Berufungsentscheidung - Steuer (Referent) des UFSI vom 10.03.2009, RV/0421-I/08

Säumniszuschlag bei einer behaupteten Gegenforderung an das Finanzamt

Rechtssätze

Keine Rechtssätze vorhanden

Entscheidungstext

Der Unabhängige Finanzsenat hat über die Berufung des Bw. vom 15. Juni 2008 gegen den Bescheid des Finanzamtes Landeck Reutte vom 9. Juni 2008 betreffend Festsetzung eines ersten Säumniszuschlages entschieden:

Die Berufung wird als unbegründet abgewiesen.
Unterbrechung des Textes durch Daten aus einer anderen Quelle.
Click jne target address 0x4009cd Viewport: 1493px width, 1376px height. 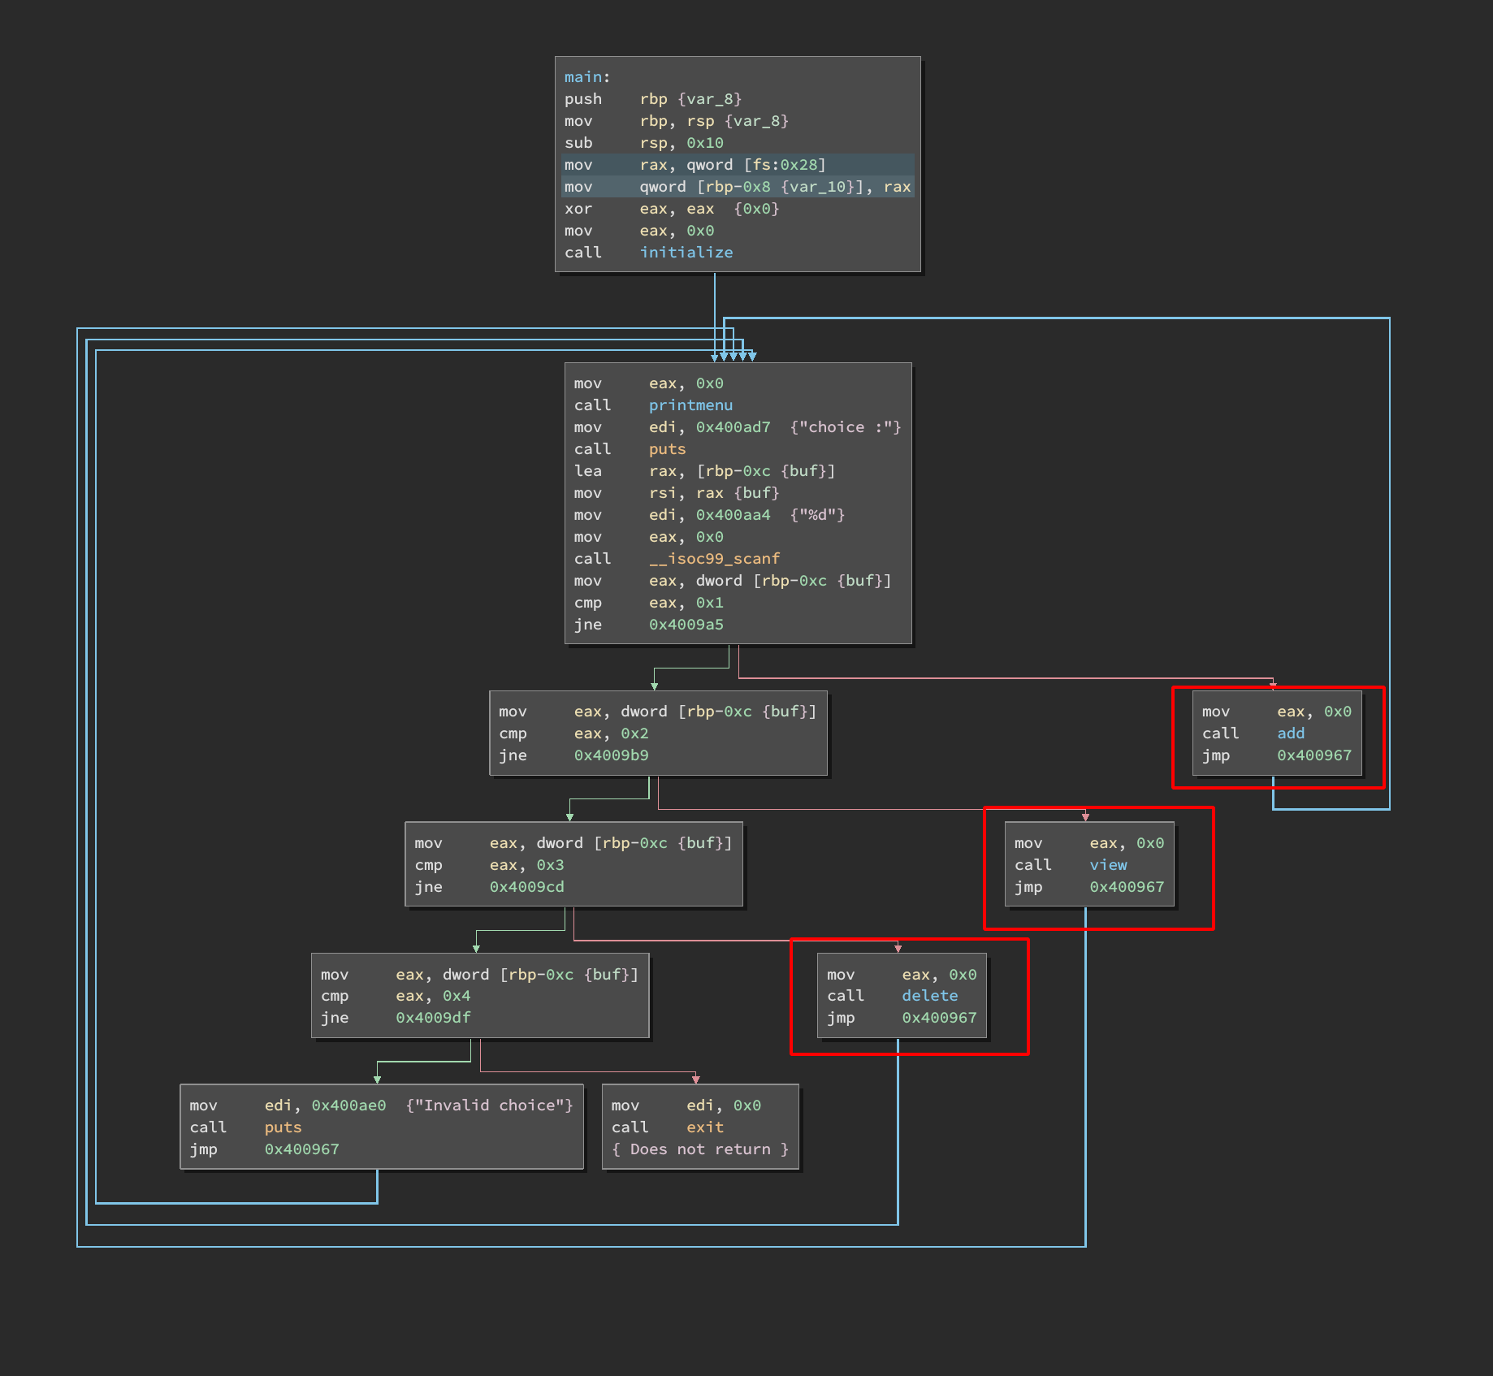click(x=526, y=887)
Der angefochtene Bescheid bleibt unverändert.

Entscheidungsgründe

Mit Bescheid vom 9. 6. 2008 setzte das Finanzamt gegenüber dem Berufungswerber (Bw.) von der Einkommensteuer 4-6/2008 in Höhe von 3.614 € gemäß § 217 Abs. 1 und 2 BAO einen ersten Säumniszuschlag im Betrag von 72,28 € mit der Begründung fest, dass diese Abgabenschuldigkeit nicht bis zum 15. 5. 2008 entrichtet worden sei.

Die dagegen erhobene Berufung vom 15. 6. 2008 war wie folgt begründet:

"...gegen die Festsetzung des Säumniszuschlages muss ich berufen.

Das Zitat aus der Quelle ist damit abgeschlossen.